■ **Problem details**: Copy out the data that follows exactly, leaving out no line.

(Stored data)
=== Begin Enclosure ===
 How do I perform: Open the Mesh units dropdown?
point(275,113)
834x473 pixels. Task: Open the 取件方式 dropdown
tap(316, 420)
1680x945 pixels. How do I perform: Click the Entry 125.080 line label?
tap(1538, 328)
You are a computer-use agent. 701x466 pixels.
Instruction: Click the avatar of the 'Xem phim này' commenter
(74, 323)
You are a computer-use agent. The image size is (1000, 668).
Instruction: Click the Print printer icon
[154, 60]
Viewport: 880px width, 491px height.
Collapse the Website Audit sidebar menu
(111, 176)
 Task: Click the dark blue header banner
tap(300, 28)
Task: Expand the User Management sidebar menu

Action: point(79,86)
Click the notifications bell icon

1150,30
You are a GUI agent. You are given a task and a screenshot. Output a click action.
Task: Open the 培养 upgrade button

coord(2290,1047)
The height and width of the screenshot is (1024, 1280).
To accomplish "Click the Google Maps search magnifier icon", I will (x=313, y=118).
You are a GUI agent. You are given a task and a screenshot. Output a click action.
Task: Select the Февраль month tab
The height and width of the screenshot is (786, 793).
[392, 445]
=== End Enclosure ===
■ **Written answer**:
 How do I perform: Open the Mesh units dropdown?
point(275,113)
834x473 pixels. Task: Open the 取件方式 dropdown
tap(316, 420)
1680x945 pixels. How do I perform: Click the Entry 125.080 line label?
tap(1538, 328)
You are a computer-use agent. 701x466 pixels.
Instruction: Click the avatar of the 'Xem phim này' commenter
(74, 323)
You are a computer-use agent. The image size is (1000, 668).
Instruction: Click the Print printer icon
[154, 60]
Viewport: 880px width, 491px height.
Collapse the Website Audit sidebar menu
(111, 176)
 Task: Click the dark blue header banner
tap(300, 28)
Task: Expand the User Management sidebar menu

Action: point(79,86)
Click the notifications bell icon

1150,30
You are a GUI agent. You are given a task and a screenshot. Output a click action.
Task: Open the 培养 upgrade button

coord(2290,1047)
The height and width of the screenshot is (1024, 1280).
To accomplish "Click the Google Maps search magnifier icon", I will (x=313, y=118).
You are a GUI agent. You are given a task and a screenshot. Output a click action.
Task: Select the Февраль month tab
The height and width of the screenshot is (786, 793).
[392, 445]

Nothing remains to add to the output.